Dubrovnik, pearl of the Adriatic

Dubrovnik (45,000 inhabitants) is a beautiful walled town in the most southeastern tip of the Croatian coast, quite close to Montenegro and separated from the rest of Croatia by the estuary of Neum, the only coastal town of Bosnia-Herzegovina. Dubrovnik is in the Croatian region of Dalmatia and is often referred as “the gem of the Adriatic”. In 1979, UNESCO included Dubrovnik in the list of World Heritage Sites.

The city of Dubrovnik has its historical centre surrounded by impressive fortified walls which are accessible to the tourist and can be walked all around the city to enjoy the spectacular view of Dubrovnik streets and houses, all made of shiny white marble. In spite of the Serb-Montenegrin shelling of Dubrovnik in 1991, nowadays the state of conservation of the city is spotless, and basically I would say the whole city is like a museum, every corner is beautiful and interesting. One of the main tourist attractions of Dubrovnik is its old port where you can take a boat to the wooded island of Lokrum, just 500 metres away. Another Dubrovnik’s landmark is the Stradun (Dubrovnik’s main street) which is a straight street all made of white marble and wider than the rest. Dubrovnik’s Stradun crosses the city from the Pile Gate on the west side to the Rector’s palace, the bell tower and Orlando’s column on the east side just besides the port.
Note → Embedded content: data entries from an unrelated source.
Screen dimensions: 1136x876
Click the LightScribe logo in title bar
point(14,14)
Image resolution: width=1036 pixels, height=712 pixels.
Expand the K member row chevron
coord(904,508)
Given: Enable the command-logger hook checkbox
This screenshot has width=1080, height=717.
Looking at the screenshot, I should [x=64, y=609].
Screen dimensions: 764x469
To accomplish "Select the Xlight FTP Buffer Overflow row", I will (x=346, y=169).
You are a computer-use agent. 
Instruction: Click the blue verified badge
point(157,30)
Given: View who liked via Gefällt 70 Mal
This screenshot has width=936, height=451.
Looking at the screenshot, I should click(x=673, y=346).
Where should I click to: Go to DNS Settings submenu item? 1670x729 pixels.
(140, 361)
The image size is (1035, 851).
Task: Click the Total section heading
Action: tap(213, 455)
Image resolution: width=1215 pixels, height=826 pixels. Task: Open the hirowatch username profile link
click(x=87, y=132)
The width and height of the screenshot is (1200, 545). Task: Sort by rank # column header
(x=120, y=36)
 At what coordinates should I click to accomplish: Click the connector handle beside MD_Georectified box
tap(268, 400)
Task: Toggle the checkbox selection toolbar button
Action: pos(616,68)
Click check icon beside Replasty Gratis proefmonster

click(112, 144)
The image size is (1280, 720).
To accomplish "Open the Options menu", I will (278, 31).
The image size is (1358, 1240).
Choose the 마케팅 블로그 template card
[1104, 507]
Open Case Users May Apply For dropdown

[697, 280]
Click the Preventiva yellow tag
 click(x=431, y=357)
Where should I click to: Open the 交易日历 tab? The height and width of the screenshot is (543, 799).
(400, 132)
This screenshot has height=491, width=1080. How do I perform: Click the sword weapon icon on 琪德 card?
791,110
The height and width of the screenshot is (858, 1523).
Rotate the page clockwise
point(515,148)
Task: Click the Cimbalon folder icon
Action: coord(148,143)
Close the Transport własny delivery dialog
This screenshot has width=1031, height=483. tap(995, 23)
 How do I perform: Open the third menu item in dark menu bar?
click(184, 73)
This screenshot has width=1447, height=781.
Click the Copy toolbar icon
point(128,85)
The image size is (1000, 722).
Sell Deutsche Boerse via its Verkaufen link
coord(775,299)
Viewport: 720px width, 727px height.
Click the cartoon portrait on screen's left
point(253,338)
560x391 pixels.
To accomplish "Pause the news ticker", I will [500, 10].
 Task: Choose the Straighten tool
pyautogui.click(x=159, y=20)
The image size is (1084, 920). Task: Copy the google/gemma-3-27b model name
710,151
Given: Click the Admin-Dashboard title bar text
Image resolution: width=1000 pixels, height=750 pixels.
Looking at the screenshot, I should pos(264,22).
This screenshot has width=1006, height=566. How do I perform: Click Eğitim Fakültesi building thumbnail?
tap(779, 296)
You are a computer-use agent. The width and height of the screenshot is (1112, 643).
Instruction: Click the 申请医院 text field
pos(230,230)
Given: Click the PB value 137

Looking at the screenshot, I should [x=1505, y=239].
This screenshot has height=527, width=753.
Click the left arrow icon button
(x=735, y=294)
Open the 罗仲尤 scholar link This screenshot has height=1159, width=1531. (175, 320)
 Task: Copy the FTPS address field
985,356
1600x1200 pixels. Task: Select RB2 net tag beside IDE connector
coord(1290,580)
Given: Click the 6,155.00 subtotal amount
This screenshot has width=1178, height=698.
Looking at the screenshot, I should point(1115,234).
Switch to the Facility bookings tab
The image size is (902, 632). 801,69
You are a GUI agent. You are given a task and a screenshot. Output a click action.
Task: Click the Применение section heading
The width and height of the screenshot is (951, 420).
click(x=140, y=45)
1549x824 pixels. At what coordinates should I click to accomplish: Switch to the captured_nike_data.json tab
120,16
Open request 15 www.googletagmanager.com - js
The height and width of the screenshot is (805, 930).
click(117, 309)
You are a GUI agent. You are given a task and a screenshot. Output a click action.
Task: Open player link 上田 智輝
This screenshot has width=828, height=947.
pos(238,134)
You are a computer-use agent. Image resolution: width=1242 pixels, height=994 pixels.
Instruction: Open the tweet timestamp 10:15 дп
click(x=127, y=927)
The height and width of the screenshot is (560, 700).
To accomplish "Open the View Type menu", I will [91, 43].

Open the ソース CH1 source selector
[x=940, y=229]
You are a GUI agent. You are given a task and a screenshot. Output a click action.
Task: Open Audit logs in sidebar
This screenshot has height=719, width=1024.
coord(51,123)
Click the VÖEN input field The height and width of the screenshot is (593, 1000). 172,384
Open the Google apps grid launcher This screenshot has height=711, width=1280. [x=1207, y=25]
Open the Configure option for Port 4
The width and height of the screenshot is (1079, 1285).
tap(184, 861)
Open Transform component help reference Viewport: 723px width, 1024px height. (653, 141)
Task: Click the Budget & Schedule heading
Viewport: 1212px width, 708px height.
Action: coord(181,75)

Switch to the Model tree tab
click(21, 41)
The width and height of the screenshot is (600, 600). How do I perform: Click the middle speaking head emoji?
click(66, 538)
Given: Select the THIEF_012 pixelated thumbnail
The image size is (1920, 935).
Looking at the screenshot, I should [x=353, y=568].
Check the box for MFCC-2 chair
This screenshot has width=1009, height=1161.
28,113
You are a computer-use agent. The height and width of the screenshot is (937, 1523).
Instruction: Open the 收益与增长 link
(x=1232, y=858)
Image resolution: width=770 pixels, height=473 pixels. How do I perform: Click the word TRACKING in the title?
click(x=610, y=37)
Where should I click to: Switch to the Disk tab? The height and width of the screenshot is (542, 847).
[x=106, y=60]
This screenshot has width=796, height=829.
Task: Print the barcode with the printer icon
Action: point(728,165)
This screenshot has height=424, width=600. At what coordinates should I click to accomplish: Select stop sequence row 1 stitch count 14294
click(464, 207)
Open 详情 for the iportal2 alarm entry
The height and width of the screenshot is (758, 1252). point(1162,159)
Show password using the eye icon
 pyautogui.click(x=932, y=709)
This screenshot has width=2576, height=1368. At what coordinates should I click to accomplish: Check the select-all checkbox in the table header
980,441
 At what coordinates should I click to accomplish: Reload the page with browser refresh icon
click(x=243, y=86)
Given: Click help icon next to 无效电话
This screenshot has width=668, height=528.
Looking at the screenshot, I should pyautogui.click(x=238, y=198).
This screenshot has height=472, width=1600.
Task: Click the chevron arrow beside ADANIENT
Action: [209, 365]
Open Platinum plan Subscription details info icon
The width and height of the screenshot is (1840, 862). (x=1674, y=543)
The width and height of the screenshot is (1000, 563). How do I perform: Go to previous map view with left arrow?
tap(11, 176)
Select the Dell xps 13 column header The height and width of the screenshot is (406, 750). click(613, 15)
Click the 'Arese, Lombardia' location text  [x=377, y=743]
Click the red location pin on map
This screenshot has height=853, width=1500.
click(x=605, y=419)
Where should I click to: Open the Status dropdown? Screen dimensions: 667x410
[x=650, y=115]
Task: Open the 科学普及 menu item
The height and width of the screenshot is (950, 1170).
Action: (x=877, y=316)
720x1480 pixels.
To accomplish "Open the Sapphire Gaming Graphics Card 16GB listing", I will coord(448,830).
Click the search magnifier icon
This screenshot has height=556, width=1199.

Other impressive monuments of Dubrovnik are the Sponza Palace, Dubrovnik’s cathedral, the Franciscan monastery, the Dominican monastery, St Blaise’s church.

A bit of history: The city of Dubrovnik was an independent republic called Ragusa until 1808 when Napoleon annexed it to its empire. The Republic (also known as Maritime Republic) of Ragusa was always a direct rival of Venice in the maritime trade, and, unlike the rest of the cities of the Dalmatian coast, Dubrovnik was never dominated or taken over by the Venetians. The city-state of Ragusa achieved its most prosperous time during the 15th and 16th centuries when its commercial fleet and diplomacy were amongst the most important in the world.